PROBLEM TO WORK ON: Every record, from the first to the last, is to be printed again exactly.

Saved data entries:
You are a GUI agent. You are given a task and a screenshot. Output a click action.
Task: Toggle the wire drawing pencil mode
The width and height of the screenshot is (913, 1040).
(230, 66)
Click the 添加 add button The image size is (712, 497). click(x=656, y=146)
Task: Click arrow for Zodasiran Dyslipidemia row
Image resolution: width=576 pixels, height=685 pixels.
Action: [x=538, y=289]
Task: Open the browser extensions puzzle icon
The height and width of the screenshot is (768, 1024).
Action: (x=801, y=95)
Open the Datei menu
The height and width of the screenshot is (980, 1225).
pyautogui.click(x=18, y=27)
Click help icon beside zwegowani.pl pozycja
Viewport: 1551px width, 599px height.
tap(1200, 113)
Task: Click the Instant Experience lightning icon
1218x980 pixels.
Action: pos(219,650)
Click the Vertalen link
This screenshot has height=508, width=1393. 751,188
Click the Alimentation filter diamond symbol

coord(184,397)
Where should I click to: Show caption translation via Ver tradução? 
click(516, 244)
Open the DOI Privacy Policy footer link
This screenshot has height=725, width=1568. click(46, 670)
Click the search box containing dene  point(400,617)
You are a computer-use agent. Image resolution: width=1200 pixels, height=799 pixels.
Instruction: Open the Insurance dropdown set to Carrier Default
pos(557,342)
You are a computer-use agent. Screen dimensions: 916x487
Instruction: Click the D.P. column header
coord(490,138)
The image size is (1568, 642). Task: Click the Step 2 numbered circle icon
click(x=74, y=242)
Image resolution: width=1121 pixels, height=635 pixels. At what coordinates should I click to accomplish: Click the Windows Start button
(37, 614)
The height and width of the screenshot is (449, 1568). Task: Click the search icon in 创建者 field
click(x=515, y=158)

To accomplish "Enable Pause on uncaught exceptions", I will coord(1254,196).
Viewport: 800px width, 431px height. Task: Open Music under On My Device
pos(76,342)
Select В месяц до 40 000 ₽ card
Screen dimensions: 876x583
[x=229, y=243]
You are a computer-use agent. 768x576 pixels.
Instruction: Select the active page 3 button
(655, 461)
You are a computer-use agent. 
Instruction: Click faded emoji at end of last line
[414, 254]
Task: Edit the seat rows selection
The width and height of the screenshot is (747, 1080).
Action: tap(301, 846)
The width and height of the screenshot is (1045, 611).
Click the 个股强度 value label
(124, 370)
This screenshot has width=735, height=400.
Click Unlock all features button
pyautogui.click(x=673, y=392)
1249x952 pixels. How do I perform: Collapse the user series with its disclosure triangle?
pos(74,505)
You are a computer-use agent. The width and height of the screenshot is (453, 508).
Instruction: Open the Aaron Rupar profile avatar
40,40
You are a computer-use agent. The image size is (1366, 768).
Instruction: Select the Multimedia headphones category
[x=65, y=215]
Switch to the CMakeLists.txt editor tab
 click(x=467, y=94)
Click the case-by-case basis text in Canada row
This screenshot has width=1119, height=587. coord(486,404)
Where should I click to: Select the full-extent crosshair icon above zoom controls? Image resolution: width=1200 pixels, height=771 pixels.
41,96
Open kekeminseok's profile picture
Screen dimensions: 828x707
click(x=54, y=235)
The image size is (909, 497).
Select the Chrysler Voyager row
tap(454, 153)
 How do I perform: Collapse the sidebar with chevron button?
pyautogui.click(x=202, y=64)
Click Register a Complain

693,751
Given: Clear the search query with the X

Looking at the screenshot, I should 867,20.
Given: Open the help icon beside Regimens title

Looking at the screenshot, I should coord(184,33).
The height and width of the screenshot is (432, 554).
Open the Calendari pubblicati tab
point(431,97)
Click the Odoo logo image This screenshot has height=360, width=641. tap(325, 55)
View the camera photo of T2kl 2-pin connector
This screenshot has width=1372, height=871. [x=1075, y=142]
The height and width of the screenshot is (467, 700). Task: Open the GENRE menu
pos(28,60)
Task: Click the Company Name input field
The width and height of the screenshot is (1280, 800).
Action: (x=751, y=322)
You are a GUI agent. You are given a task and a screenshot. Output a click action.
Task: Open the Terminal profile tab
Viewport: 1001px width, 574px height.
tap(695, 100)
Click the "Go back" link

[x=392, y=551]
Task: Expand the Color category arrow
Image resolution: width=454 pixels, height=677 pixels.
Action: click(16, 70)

TASK RESPONSE:
You are a GUI agent. You are given a task and a screenshot. Output a click action.
Task: Toggle the wire drawing pencil mode
The width and height of the screenshot is (913, 1040).
(230, 66)
Click the 添加 add button The image size is (712, 497). click(x=656, y=146)
Task: Click arrow for Zodasiran Dyslipidemia row
Image resolution: width=576 pixels, height=685 pixels.
Action: [x=538, y=289]
Task: Open the browser extensions puzzle icon
The height and width of the screenshot is (768, 1024).
Action: (x=801, y=95)
Open the Datei menu
The height and width of the screenshot is (980, 1225).
pyautogui.click(x=18, y=27)
Click help icon beside zwegowani.pl pozycja
Viewport: 1551px width, 599px height.
tap(1200, 113)
Task: Click the Instant Experience lightning icon
1218x980 pixels.
Action: pos(219,650)
Click the Vertalen link
This screenshot has height=508, width=1393. 751,188
Click the Alimentation filter diamond symbol

coord(184,397)
Where should I click to: Show caption translation via Ver tradução? 
click(516, 244)
Open the DOI Privacy Policy footer link
This screenshot has height=725, width=1568. click(46, 670)
Click the search box containing dene  point(400,617)
You are a computer-use agent. Image resolution: width=1200 pixels, height=799 pixels.
Instruction: Open the Insurance dropdown set to Carrier Default
pos(557,342)
You are a computer-use agent. Screen dimensions: 916x487
Instruction: Click the D.P. column header
coord(490,138)
The image size is (1568, 642). Task: Click the Step 2 numbered circle icon
click(x=74, y=242)
Image resolution: width=1121 pixels, height=635 pixels. At what coordinates should I click to accomplish: Click the Windows Start button
(37, 614)
The height and width of the screenshot is (449, 1568). Task: Click the search icon in 创建者 field
click(x=515, y=158)

To accomplish "Enable Pause on uncaught exceptions", I will coord(1254,196).
Viewport: 800px width, 431px height. Task: Open Music under On My Device
pos(76,342)
Select В месяц до 40 000 ₽ card
Screen dimensions: 876x583
[x=229, y=243]
You are a computer-use agent. 768x576 pixels.
Instruction: Select the active page 3 button
(655, 461)
You are a computer-use agent. 
Instruction: Click faded emoji at end of last line
[414, 254]
Task: Edit the seat rows selection
The width and height of the screenshot is (747, 1080).
Action: tap(301, 846)
The width and height of the screenshot is (1045, 611).
Click the 个股强度 value label
(124, 370)
This screenshot has width=735, height=400.
Click Unlock all features button
pyautogui.click(x=673, y=392)
1249x952 pixels. How do I perform: Collapse the user series with its disclosure triangle?
pos(74,505)
You are a computer-use agent. The width and height of the screenshot is (453, 508).
Instruction: Open the Aaron Rupar profile avatar
40,40
You are a computer-use agent. The image size is (1366, 768).
Instruction: Select the Multimedia headphones category
[x=65, y=215]
Switch to the CMakeLists.txt editor tab
 click(x=467, y=94)
Click the case-by-case basis text in Canada row
This screenshot has width=1119, height=587. coord(486,404)
Where should I click to: Select the full-extent crosshair icon above zoom controls? Image resolution: width=1200 pixels, height=771 pixels.
41,96
Open kekeminseok's profile picture
Screen dimensions: 828x707
click(x=54, y=235)
The image size is (909, 497).
Select the Chrysler Voyager row
tap(454, 153)
 How do I perform: Collapse the sidebar with chevron button?
pyautogui.click(x=202, y=64)
Click Register a Complain

693,751
Given: Clear the search query with the X

Looking at the screenshot, I should 867,20.
Given: Open the help icon beside Regimens title

Looking at the screenshot, I should coord(184,33).
The height and width of the screenshot is (432, 554).
Open the Calendari pubblicati tab
point(431,97)
Click the Odoo logo image This screenshot has height=360, width=641. tap(325, 55)
View the camera photo of T2kl 2-pin connector
This screenshot has width=1372, height=871. [x=1075, y=142]
The height and width of the screenshot is (467, 700). Task: Open the GENRE menu
pos(28,60)
Task: Click the Company Name input field
The width and height of the screenshot is (1280, 800).
Action: (x=751, y=322)
You are a GUI agent. You are given a task and a screenshot. Output a click action.
Task: Open the Terminal profile tab
Viewport: 1001px width, 574px height.
tap(695, 100)
Click the "Go back" link

[x=392, y=551]
Task: Expand the Color category arrow
Image resolution: width=454 pixels, height=677 pixels.
Action: click(16, 70)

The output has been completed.